“Le telecamere dimostreranno la verità”: parla il titolare del locale di Milano accusato di stupro di gruppo
"È assurdo quello che scrivono": è quanto ha detto a Fanpage.it Daniele Metastasio uno dei titolari del Mind, il locale di Milano in cui sarebbe avvenuto, nella notte tra il 16 e il 17 marzo, lo stupro di gruppo su una donna di 31 anni. Il ragazzo non è l'unico a essere indagato dalla Procura di Milano: con lui c'è un altro titolare del bar dell'Alzaia Naviglio Pavese e un terzo giovane.
Chiesto il rinvio a giudizio per i ragazzi accusati di stupro su una 31enne
Per tutti loro è stato chiesto il rinvio a giudizio: per il momento sono tutti indagati a piede libero.
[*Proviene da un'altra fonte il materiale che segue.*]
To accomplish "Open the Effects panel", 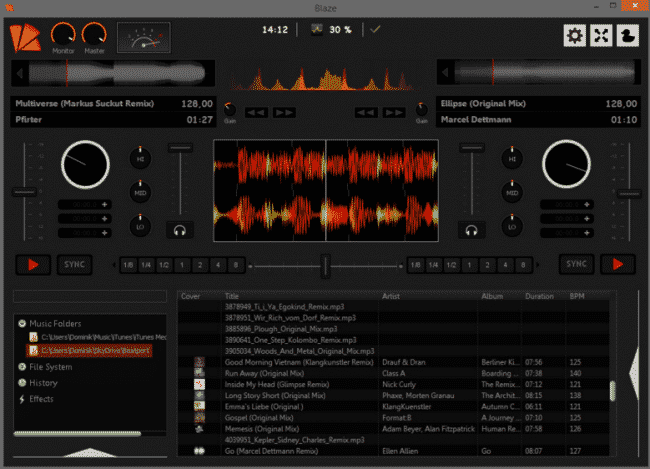I will click(x=41, y=399).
Sulla base di quanto riportato da fonti investigative a Fanpage.it, le immagini delle telecamere di sorveglianza del locale riprenderebbero due momenti: quello in cui la ragazza sarebbe stata avvicinata e quello in cui i tre sarebbero usciti dalla cantina dove si presume possa essere avvenuto l'abuso.
Sempre a Fanpage.it, il giovane titolare ha spiegato: "Non ci sono prove che sia successo. Grazie a Dio che avevamo il video di sorveglianza". Il ragazzo ha poi continuato: "Bisognerebbe assicurarsi che le cose siano successe veramente perché altrimenti rischi di rovinare la vita delle persone". Ha aggiunto: "È già buono che io riesca a parlare e non mi venga da piangere perché, veramente, per me è molto grave quello che è successo: essere accusato per una roba così, che non è stata fatta".
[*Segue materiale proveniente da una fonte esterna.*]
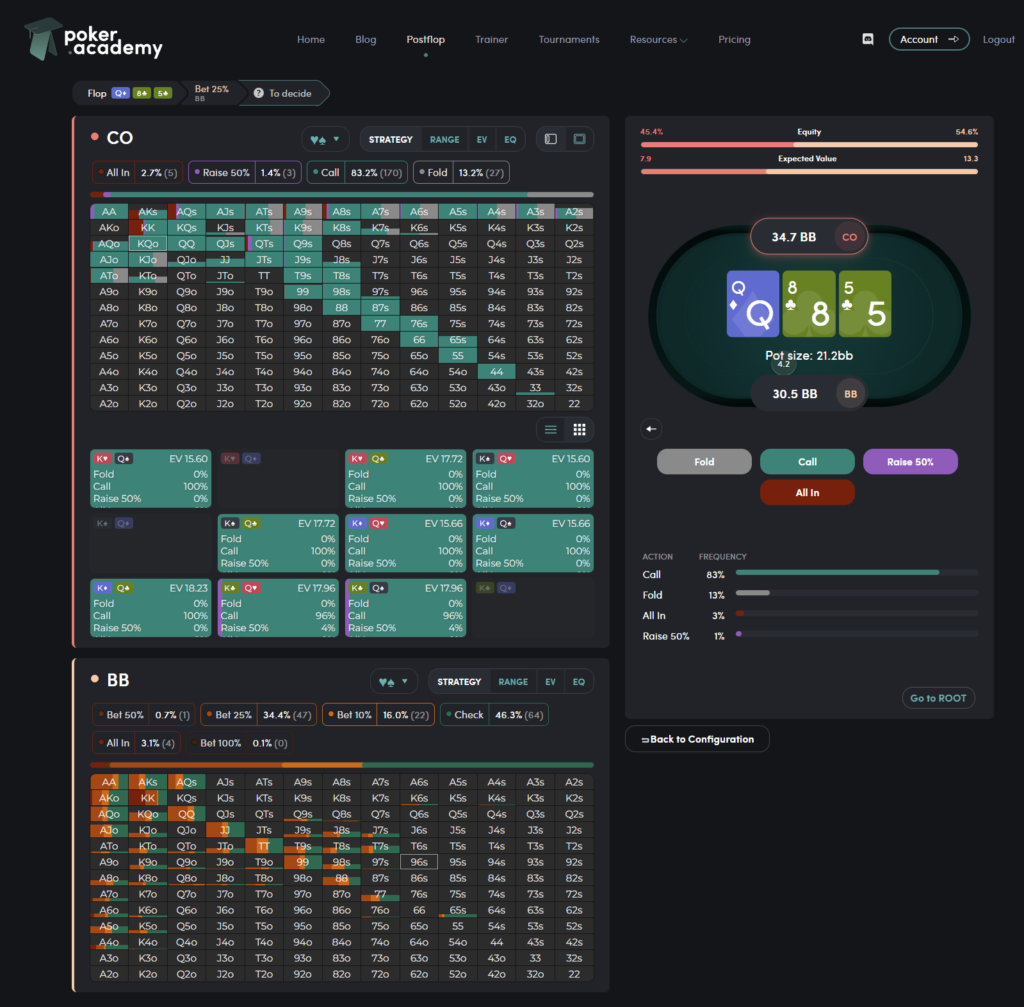Click the Equity bar above the table
Screen dimensions: 1024x1007
click(x=809, y=144)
Il racconto della 31enne che ha denunciato lo stupro al Mind
Agli inquirenti, la trentunenne ha raccontato di essersi svegliata la mattina seguente in stato confusionale e con dolori alle parti intime. Si è così recata al pronto soccorso della clinica Mangiagalli dove sono state rilevate "lesioni compatibili" con una violenza. La giovane ha quindi sporto denuncia.
"Il fatto non esiste, che è ben diverso. Io sto dicendo un'altra cosa: non è che all'interno di una cosa che è successa, sono state dette cose non vere. Non è successa la cosa che è stata detta, che è molto più grave", ha continuato a dire l'indagato a Fanpage.it. "Essere accusati di una cosa che uno non fa, è molto grave perché ti rovina l'immagine per una roba che non esiste. Molto grave", ha poi proseguito.
"Grazie a Dio abbiamo le telecamere. Facciamo fatica a dimostrarlo con le telecamere. Proprio ci sono le robe evidenti che evidentemente non si vogliono vedere".